Selon Libération.fr, la décision du gouvernement sénégalais de suspendre les financements publics aux médias fragilise profondément la presse privée, déjà ébranlée par la crise économique et la polarisation politique, tandis que plusieurs rédactions se battent pour survivre.
Comme le rapporte Libération.fr, le gouvernement de Bassirou Diomaye Faye, avec le Premier ministre Ousmane Sonko, a suspendu « jusqu’à nouvel ordre » les conventions publicitaires liant l’État et les sociétés publiques aux médias. Présentée comme une mesure pour lutter contre la corruption et le clientélisme, cette décision prive les rédactions d’une source vitale de revenus, représentant parfois plus de 70 % de leur budget.
Damy Kampatibe, directeur technique du groupe privé Emedia, vit cette crise de plein fouet : onze mois sans salaire, un déménagement en octobre 2024 vers des locaux trois fois moins chers, et une équipe réduite à une trentaine de passionnés contre 160 employés à l’origine.

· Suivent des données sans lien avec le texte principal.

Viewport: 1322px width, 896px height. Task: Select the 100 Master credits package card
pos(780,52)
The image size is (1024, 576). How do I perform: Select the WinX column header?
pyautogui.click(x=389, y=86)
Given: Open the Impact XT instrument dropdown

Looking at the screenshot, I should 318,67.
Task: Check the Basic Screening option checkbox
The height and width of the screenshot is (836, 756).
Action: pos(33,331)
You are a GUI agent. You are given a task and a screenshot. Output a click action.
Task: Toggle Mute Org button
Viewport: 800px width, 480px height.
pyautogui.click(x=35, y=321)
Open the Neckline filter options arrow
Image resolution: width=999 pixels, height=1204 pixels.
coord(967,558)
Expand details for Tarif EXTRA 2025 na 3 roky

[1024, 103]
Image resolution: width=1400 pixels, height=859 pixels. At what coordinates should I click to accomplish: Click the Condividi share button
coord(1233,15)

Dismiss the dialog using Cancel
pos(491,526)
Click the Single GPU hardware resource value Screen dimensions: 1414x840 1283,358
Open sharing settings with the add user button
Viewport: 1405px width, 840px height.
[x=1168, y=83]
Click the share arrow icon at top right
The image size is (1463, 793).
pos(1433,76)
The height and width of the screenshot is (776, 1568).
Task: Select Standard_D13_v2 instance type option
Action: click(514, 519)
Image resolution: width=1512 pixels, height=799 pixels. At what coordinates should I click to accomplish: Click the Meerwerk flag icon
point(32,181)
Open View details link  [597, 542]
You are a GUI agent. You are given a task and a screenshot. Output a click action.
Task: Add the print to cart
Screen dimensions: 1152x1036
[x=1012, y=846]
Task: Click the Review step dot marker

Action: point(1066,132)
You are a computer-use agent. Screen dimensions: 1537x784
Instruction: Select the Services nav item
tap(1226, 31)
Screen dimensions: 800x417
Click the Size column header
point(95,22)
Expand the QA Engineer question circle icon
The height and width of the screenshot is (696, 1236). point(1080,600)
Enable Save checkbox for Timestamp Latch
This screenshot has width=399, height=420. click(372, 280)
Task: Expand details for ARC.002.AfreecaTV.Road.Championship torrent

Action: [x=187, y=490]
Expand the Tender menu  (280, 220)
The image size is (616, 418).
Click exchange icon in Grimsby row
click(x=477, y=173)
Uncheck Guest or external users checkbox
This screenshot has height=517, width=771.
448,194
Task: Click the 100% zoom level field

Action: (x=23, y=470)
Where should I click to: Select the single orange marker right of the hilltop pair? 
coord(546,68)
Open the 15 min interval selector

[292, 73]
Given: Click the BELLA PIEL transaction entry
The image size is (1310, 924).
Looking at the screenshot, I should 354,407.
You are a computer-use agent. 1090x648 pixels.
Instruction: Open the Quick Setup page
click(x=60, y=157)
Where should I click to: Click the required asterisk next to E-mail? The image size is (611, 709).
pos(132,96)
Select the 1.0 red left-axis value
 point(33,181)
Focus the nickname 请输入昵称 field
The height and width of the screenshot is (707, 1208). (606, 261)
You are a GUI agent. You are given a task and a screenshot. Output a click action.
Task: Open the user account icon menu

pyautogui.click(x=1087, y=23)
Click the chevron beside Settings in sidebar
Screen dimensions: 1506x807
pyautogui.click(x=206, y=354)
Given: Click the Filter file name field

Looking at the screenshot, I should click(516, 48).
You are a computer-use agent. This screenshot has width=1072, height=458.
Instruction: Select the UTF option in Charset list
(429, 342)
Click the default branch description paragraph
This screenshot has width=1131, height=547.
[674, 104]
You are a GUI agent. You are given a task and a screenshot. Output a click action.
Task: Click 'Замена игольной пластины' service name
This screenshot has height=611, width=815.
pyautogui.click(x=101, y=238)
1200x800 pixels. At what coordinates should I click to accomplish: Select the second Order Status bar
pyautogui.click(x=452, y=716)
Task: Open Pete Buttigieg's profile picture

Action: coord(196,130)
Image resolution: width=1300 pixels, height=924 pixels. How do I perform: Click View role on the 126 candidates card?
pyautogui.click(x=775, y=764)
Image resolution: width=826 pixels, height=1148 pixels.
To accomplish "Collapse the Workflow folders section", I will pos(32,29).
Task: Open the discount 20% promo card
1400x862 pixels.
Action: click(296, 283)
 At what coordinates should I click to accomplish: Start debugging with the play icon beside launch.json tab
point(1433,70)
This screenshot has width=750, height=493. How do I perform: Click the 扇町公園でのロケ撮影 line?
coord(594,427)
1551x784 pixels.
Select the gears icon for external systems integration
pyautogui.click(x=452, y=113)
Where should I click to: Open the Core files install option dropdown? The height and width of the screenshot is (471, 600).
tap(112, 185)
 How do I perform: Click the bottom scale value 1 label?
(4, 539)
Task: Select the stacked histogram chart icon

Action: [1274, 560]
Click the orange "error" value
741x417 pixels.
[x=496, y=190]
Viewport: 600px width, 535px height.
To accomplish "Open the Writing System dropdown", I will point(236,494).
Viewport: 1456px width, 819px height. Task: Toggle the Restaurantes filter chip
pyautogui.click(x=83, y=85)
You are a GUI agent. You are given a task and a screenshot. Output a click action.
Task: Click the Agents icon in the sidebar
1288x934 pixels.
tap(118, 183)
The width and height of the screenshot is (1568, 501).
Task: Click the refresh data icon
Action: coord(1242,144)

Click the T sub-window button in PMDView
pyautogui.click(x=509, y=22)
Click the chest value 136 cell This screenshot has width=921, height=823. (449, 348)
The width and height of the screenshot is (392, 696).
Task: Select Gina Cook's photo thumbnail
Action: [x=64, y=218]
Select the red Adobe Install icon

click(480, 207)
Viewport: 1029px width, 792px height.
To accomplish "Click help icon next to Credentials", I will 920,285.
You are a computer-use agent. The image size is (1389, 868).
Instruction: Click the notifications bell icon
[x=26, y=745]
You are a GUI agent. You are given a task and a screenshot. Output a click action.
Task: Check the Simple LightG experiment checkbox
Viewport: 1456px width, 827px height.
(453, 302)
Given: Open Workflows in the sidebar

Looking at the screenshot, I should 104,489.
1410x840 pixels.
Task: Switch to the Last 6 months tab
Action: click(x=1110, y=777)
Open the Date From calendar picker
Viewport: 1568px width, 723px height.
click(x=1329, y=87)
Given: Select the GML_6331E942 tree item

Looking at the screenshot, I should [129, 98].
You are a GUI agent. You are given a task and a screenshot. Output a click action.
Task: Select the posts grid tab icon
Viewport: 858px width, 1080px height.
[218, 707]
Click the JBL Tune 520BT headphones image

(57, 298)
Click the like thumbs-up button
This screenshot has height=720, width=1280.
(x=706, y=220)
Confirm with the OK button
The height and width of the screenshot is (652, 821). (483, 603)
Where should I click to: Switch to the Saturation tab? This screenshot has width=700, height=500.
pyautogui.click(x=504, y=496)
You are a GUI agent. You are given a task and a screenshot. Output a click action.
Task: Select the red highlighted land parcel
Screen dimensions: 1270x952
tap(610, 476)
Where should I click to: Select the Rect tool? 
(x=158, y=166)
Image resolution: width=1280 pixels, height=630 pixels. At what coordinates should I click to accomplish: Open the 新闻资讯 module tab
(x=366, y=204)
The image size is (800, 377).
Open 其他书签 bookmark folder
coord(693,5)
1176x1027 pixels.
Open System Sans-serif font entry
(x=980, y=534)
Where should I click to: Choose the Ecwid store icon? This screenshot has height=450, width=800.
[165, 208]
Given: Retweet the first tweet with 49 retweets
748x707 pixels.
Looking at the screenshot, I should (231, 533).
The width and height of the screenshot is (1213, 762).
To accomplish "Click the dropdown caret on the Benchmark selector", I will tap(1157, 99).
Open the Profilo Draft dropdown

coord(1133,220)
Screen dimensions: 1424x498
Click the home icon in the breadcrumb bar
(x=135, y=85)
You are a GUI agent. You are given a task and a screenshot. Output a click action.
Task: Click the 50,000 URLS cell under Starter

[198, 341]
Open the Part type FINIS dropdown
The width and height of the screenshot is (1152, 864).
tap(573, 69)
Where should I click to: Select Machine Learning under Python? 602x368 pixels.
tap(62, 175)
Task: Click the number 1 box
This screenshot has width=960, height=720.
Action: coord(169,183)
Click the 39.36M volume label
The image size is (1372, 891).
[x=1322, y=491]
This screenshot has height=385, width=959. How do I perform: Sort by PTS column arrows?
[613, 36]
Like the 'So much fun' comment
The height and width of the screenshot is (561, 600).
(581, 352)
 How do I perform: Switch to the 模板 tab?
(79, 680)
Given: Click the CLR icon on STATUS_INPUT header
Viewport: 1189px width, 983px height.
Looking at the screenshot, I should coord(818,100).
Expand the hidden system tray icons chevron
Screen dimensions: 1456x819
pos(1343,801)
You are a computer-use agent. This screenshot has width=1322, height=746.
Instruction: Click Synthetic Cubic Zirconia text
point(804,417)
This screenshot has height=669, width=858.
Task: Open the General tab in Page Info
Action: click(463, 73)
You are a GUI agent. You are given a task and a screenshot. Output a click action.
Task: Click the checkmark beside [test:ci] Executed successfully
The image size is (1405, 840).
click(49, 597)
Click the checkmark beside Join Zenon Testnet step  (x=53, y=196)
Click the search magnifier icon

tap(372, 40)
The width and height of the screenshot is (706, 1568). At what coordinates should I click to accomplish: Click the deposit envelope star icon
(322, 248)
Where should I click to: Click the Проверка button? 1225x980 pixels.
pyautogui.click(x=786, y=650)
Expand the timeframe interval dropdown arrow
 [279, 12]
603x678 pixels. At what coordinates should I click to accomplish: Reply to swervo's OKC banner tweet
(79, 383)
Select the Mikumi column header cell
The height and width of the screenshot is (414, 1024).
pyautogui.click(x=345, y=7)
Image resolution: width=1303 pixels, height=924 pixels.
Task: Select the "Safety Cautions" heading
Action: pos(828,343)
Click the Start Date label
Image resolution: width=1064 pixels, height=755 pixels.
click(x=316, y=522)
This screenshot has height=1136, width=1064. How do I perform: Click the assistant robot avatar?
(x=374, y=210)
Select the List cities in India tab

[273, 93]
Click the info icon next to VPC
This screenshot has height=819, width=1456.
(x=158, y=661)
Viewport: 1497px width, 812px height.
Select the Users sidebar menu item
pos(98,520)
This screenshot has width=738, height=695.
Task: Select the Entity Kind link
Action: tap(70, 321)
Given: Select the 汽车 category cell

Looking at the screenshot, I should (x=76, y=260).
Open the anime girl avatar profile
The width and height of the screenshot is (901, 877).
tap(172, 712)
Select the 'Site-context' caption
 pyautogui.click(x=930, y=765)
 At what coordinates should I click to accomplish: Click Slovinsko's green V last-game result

La pression fiscale s’ajoute à la tempête : l’effacement de la dette fiscale des entreprises de presse, négocié avec l’ancien président Macky Sall en mars 2024, a été annulé par le nouvel exécutif, qui assimile ces arriérés à des « détournements de fonds publics ». Résultat : visites d’huissiers, comptes bancaires bloqués, salaires gelés.
Libération.fr rappelle que cette situation touche l’ensemble du paysage médiatique, quelles que soient les affinités politiques passées. Mohamed Gueye, directeur de publication du Quotidien, reconnaît avoir d’abord pensé à une vengeance politique — son fondateur, Madiambal Diagne, étant un critique virulent d’Ousmane Sonko — avant de constater que « tous les confrères sont dans la même conjoncture ». Même Sud Quotidien, réputé neutre depuis sa création en 1993, est au bord de la rupture, sa directrice Henriette Niang Kande lançant un appel aux lecteurs pour éviter la fermeture.
Selon la Coordination des associations de presse, jamais la presse privée n’a connu une crise aussi généralisée et intense depuis l’indépendance. Le président du Conseil des diffuseurs et éditeurs de presse, Mamadou Ibra Kane, dénonce « une volonté politique d’exterminer la presse », rappelant aussi le non-versement du Fonds d’appui et de développement de la presse (FADP) depuis 2024, pourtant rehaussé à 2,8 milliards FCFA en 2025.
Le ministère de la Communication justifie ces suspensions par une « refonte » du cadre réglementaire et un « impératif de transparence » dans l’attribution des ressources, affirmant que 65 % des fonds étaient jusque-là attribués à des bénéficiaires non éligibles ou dépensés hors critères.
Pour Libération.fr, cette confrontation entre impératif de transparence et asphyxie économique des médias pose une question cruciale : comment préserver l’indépendance et la pluralité de la presse sénégalaise sans l’étouffer financièrement ?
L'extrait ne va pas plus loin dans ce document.